I have read that already and as a man of science, it's frankly a mess and doesn't really prove or disprove anything. Anything that qualifies health in terms of BMI is an instant give away as to its lack of usefulness. Whereas comparing a similar study with folks who eat 5 times a day and exercise, and including more relevant indicators like body fat would be a far better study.
Right now I stick with what works. 2 meals + exercise + testosterone = forget about it! It's not going to work and if your body doesn't have enough fuel you struggle to do your actual best with exercise. On Mondays, Wednesdays and Saturday's I do an at home work out and Taekwon-do. I couldn't coordinate having enough fuel to handle that + work. But spacing out meals to stay constantly fueled does work. I've done the 2 meals a day while cycling to and from work and I got fat. I eat 5 times a day now and workout and I've lost 20lbs. Maybe that study worked with those individuals based purely on BMI but we've already established how BMI is bogus anyway.
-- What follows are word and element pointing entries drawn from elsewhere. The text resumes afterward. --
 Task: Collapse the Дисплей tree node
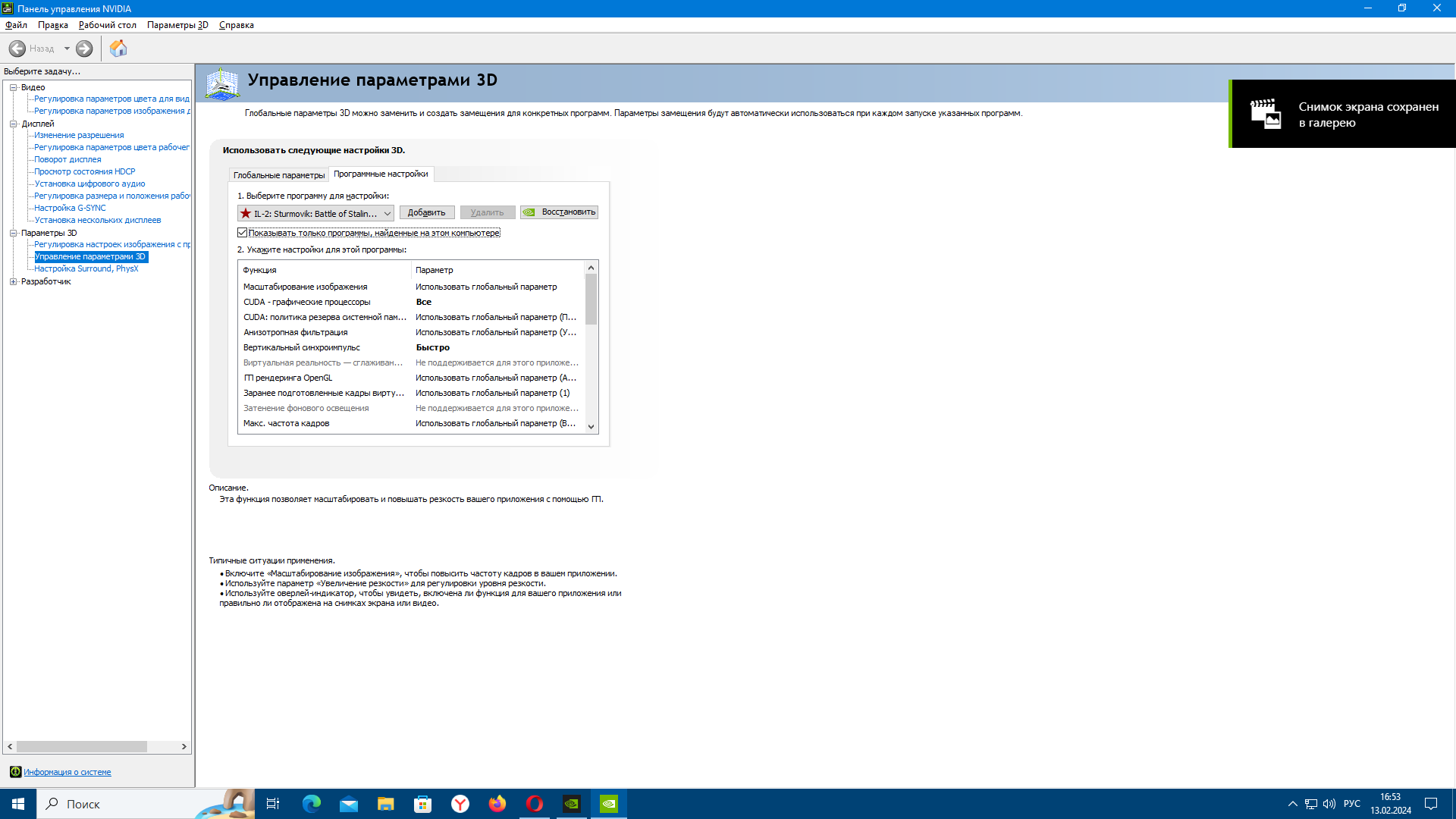[x=13, y=124]
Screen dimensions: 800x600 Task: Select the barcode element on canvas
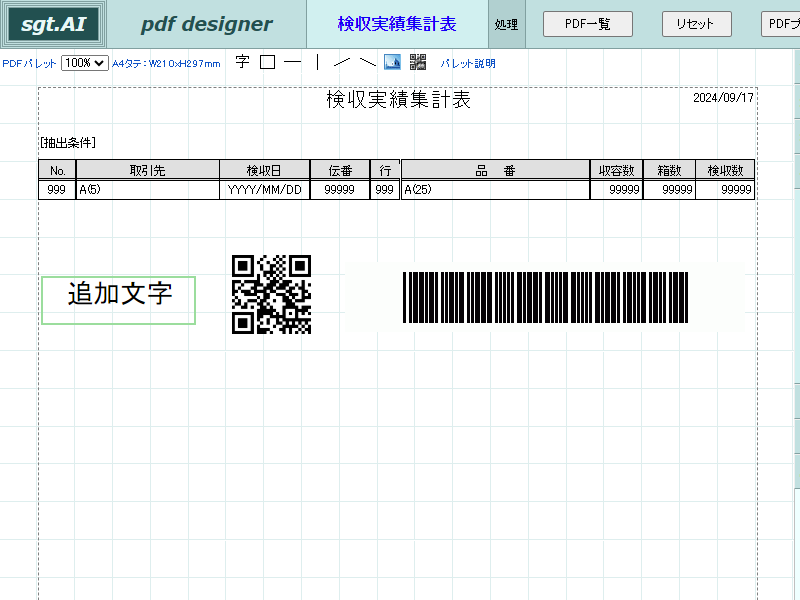tap(545, 297)
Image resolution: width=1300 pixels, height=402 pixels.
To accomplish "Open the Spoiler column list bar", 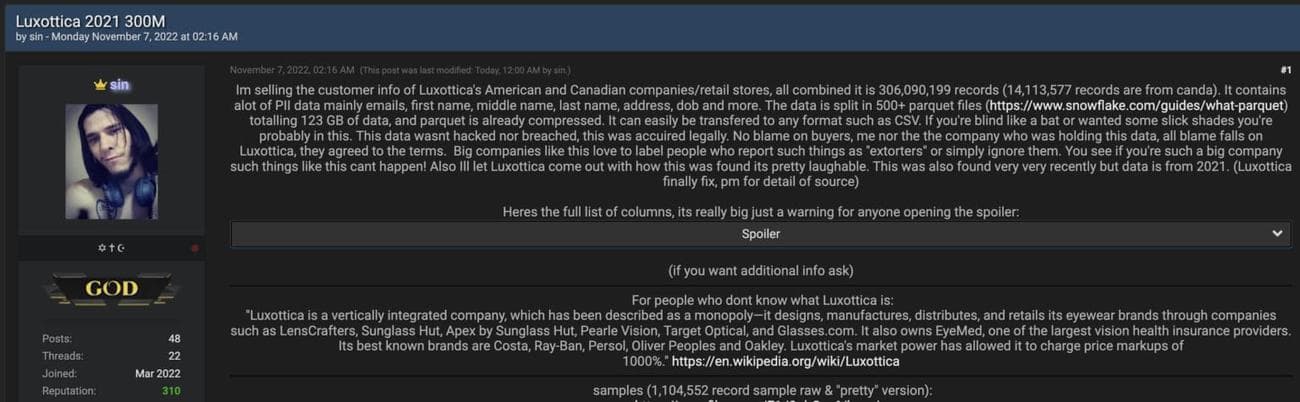I will [760, 233].
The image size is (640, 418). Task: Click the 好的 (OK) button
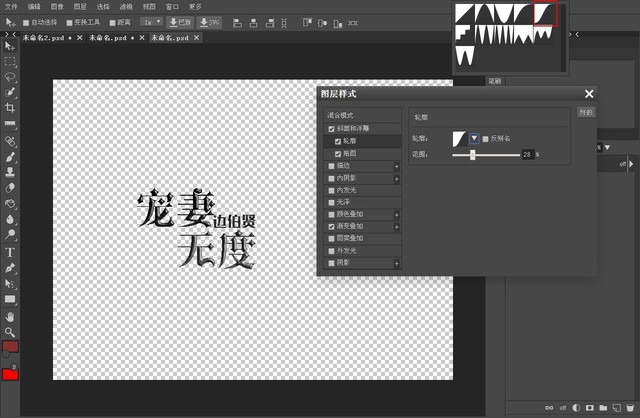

If one wants to be thin and healthy, one needs to care just as much about exercise as they do about food. In order to get the best out of exercise, small regular meals works best. It means you eat, wait an hour, exercise, then eat an hour or less after. And the results when people do that are always the preferable and more ultimately healthy results. When they release a study where non exercising individuals eat 2 meals a day and get better or similar results than exercising indivuals get on small meals throughout the day, maybe I'll care, but any report that uses BMI as an indicator and doesn't focus on exercise being as equally important as food is an instant red flag for me.